ドイツ軍の小失敗の研究
著者:三野正洋。光人社NF文庫。
96年刊行、00年文庫化
この作品、「小失敗の研究・三部作」のトリにあたるそうで、
その前座はというと、「日本軍の小失敗の研究」、「続・日本軍の小失敗の研究」だとか(笑)。

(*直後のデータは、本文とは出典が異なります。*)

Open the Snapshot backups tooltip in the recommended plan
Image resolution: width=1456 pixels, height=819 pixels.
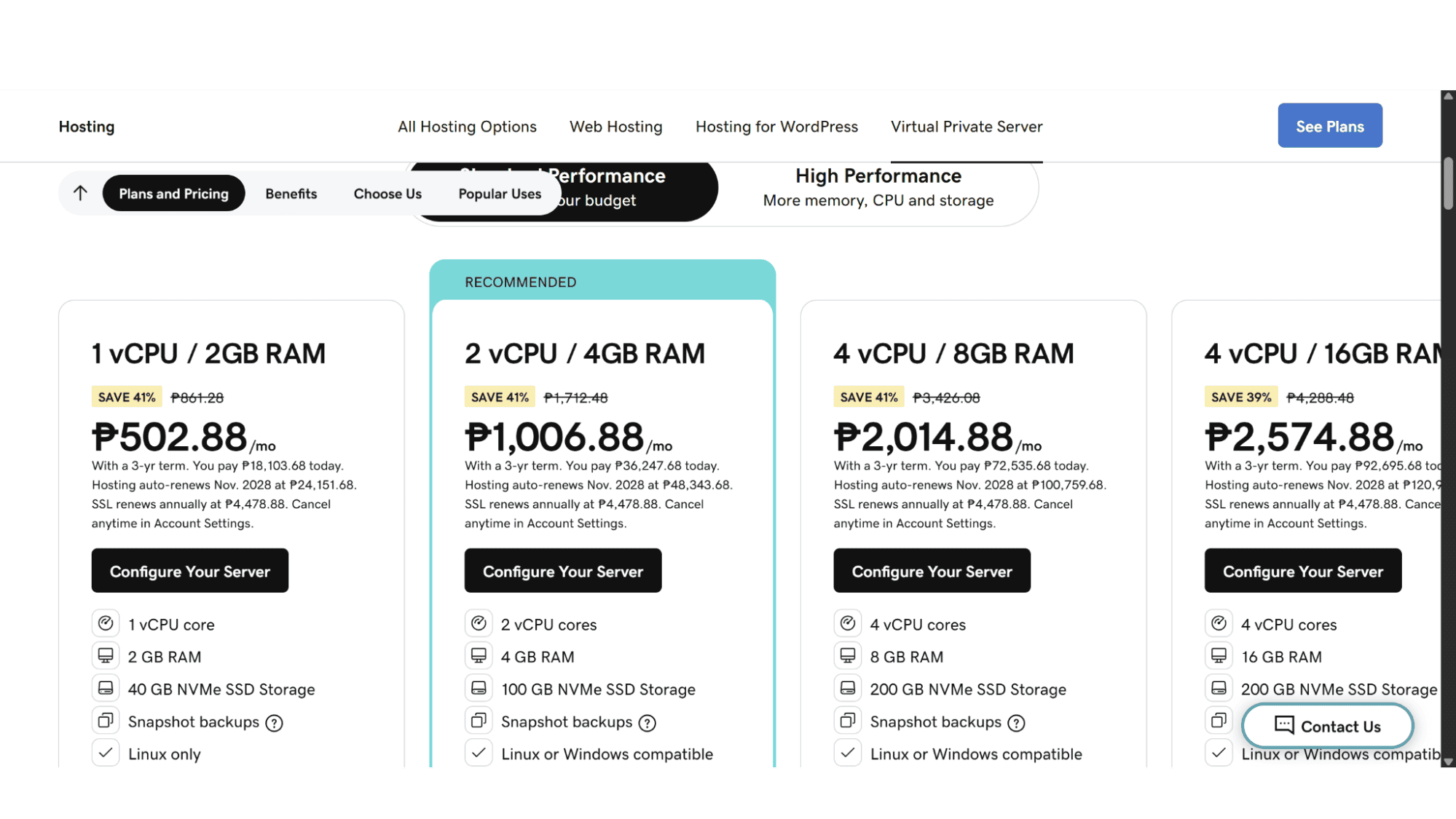(648, 722)
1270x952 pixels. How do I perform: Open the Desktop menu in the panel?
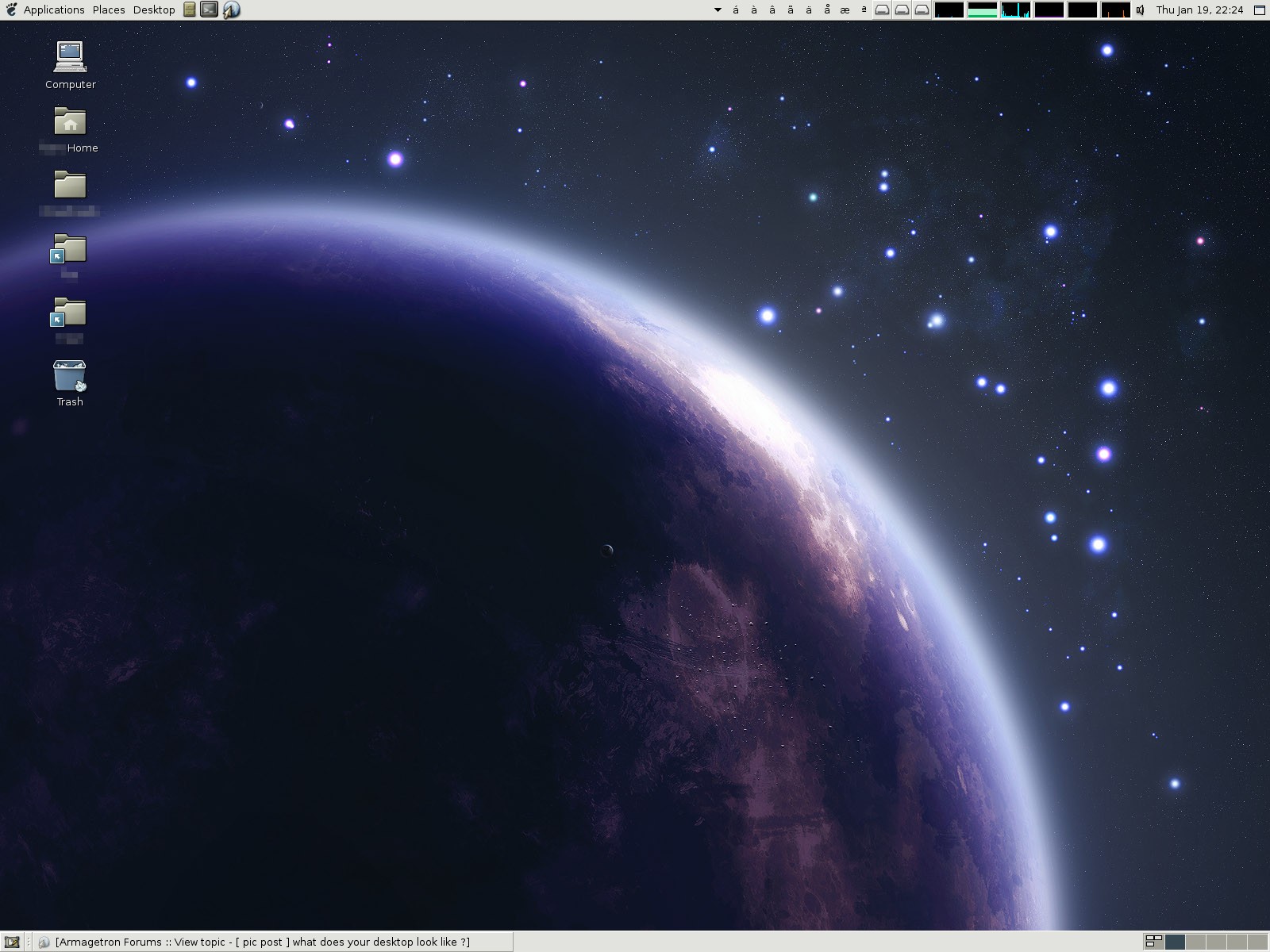coord(154,10)
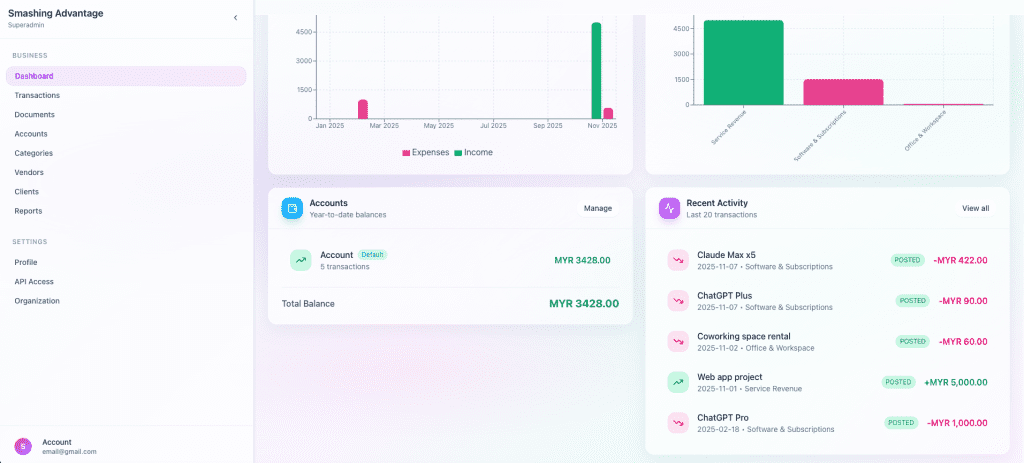Go to Reports in the sidebar

point(28,211)
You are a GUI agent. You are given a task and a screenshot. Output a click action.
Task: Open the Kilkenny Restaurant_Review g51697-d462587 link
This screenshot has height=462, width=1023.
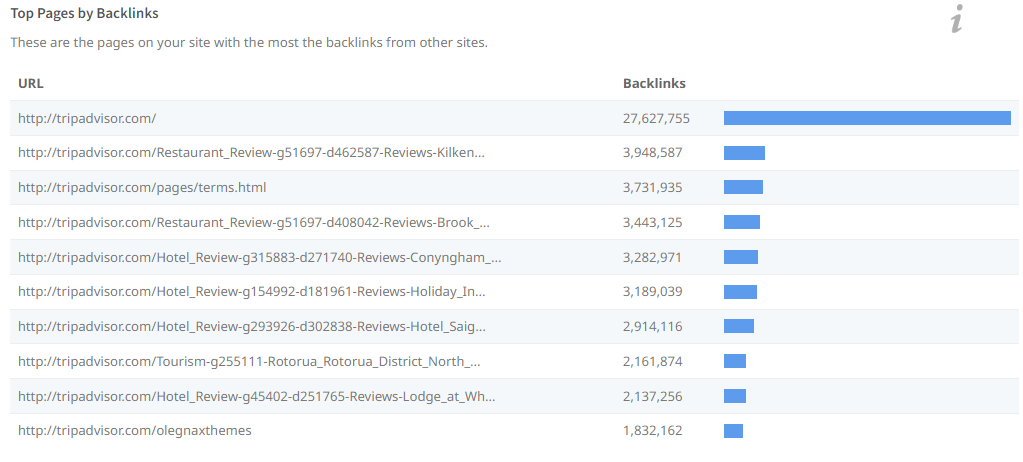click(254, 153)
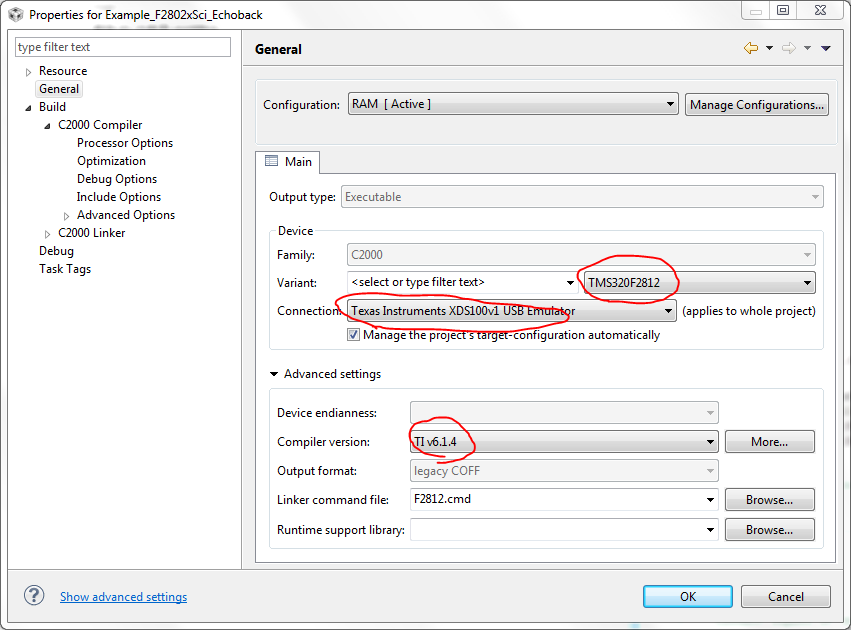Switch to the Main tab
This screenshot has width=851, height=630.
pos(288,161)
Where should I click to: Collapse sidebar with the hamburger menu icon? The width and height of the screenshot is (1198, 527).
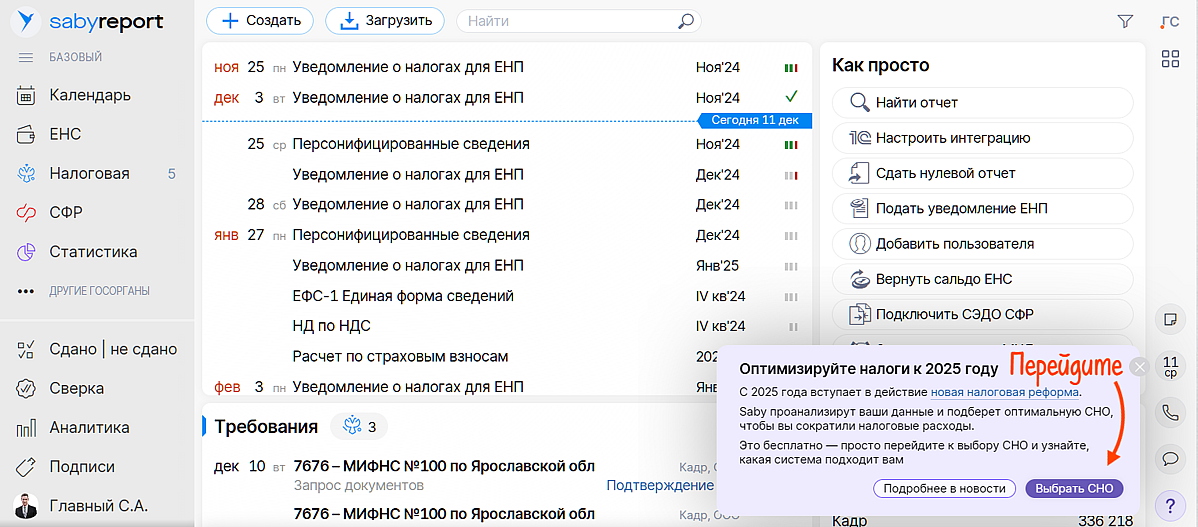point(26,57)
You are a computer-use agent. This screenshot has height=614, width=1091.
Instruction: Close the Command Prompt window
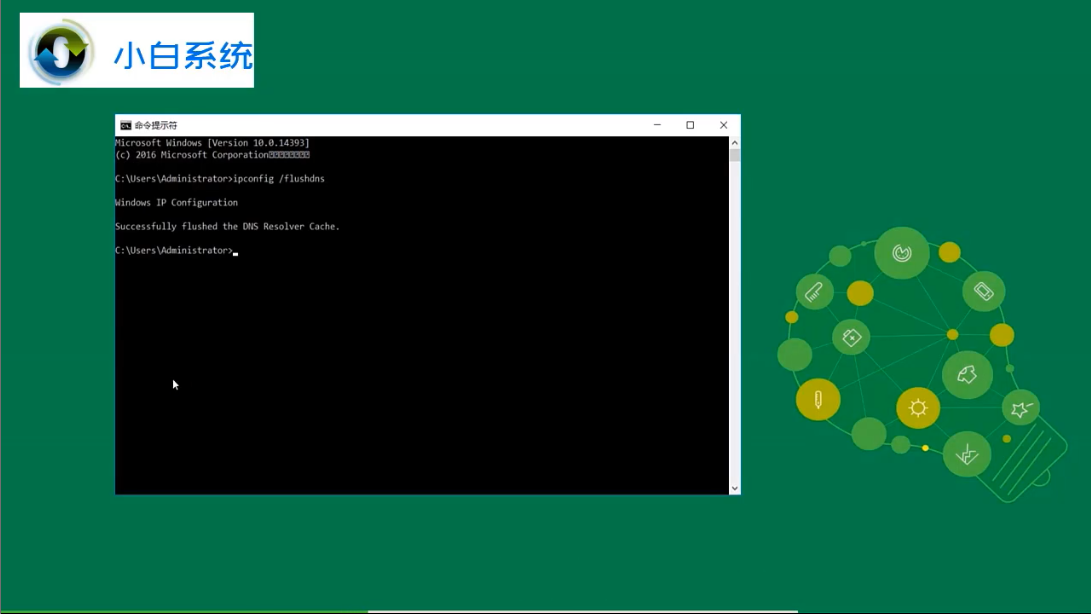point(724,125)
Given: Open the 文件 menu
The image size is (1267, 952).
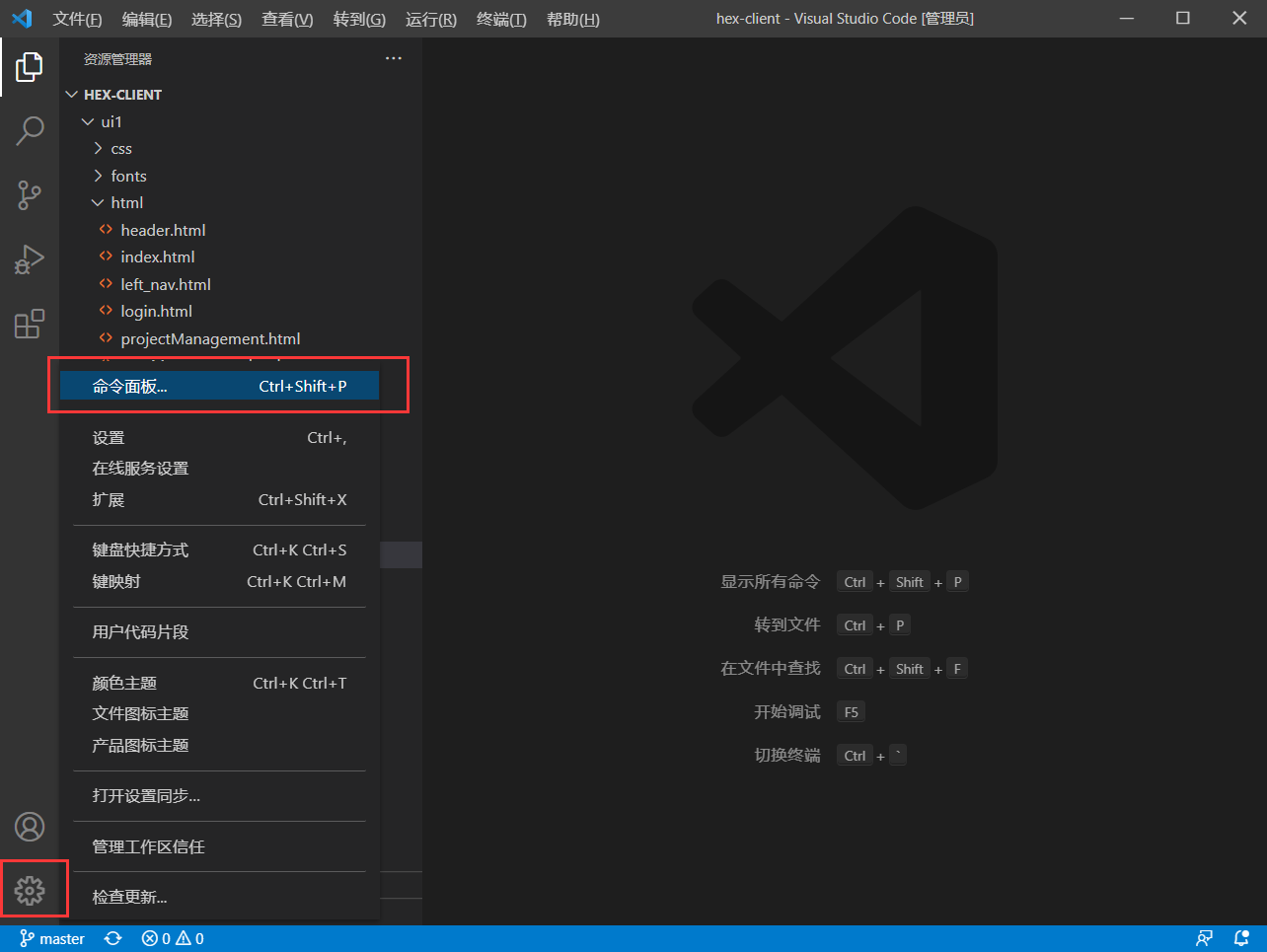Looking at the screenshot, I should (x=77, y=19).
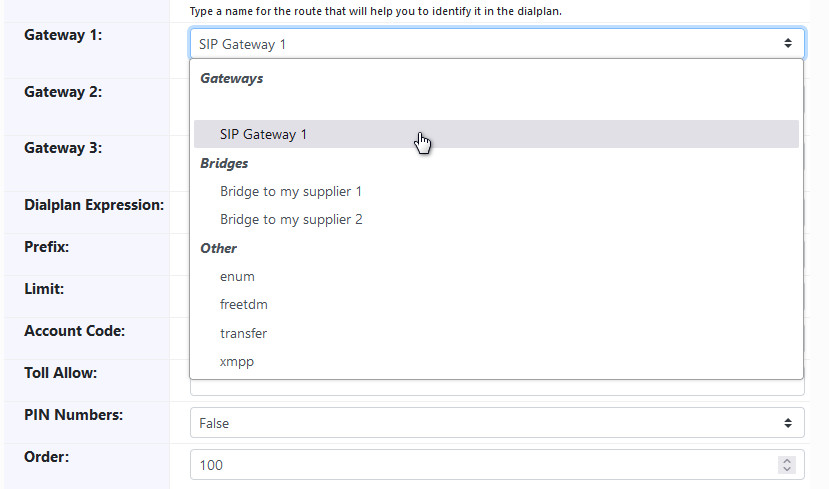This screenshot has width=829, height=489.
Task: Select the transfer option
Action: (x=243, y=333)
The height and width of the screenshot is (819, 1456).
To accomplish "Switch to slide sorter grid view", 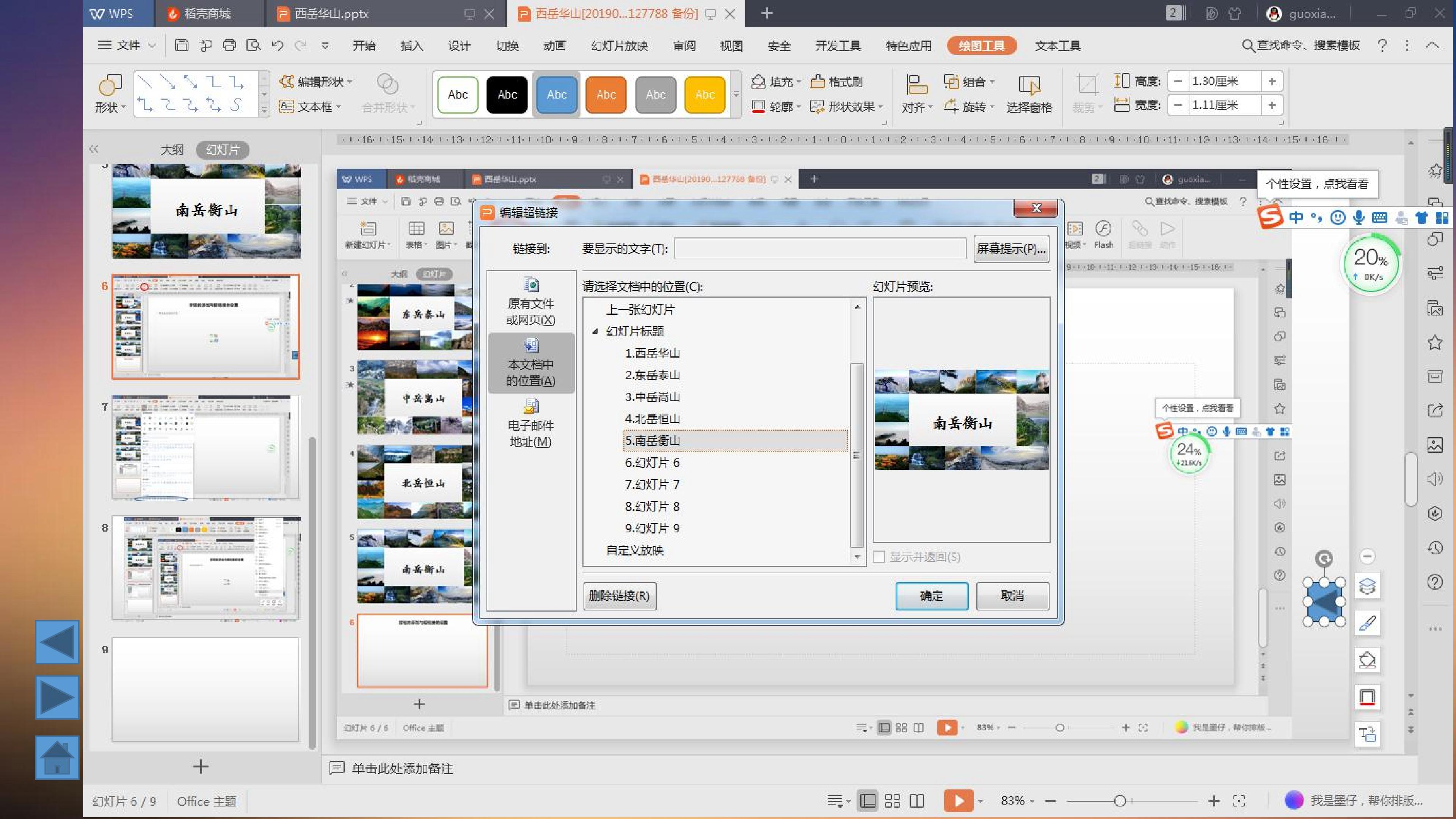I will [x=893, y=800].
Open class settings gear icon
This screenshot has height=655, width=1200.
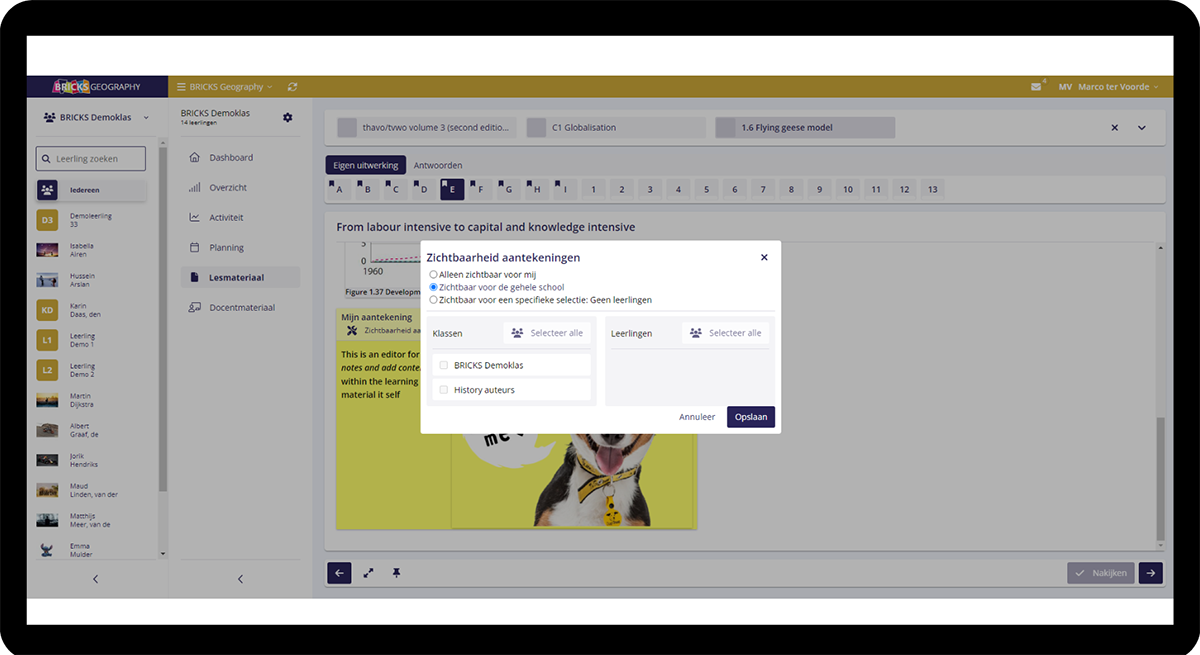[288, 118]
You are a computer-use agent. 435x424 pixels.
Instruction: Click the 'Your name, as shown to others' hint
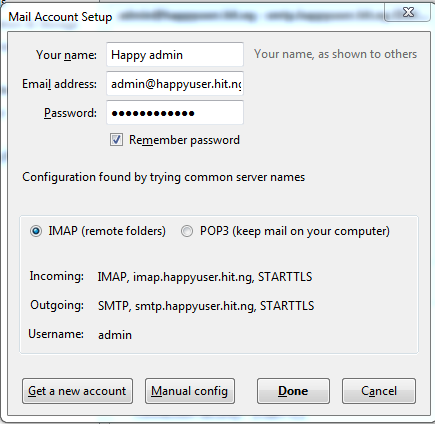click(335, 54)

それらは残念ながらまだ読んだことありませんが、「人のふり見て我がふり直せ」じゃないけど、
何が問題だったかはこれを読んでいるだけでひしひしと伝わってきた感じがしたね。
本著で責められているのは独逸軍なのだが、なんかどこかで間接的に我が軍の問題点を
指摘されているような気がしてくるからたまらない。
例えば「効率無視の巨大兵器」などといって80センチ列車砲「ドーラ」を指して詰ってたりするんだが、
これってなんか身に覚えがあり過ぎて(苦笑)。
それとは別に航空機と潜水艦の問題などは、
形だけの同盟ばかりでなくもっと早いうちから交流が出来ていたら、
互いに確実に別の戦史を飾ることができたと思う。
ま、その程度で勝ち負けを引っくり返せるとはとても思えず、
せいぜい半年くらい引き延せて、結果としてキールあたりに
原爆を落とされただけだったかもしれないが(^_^;。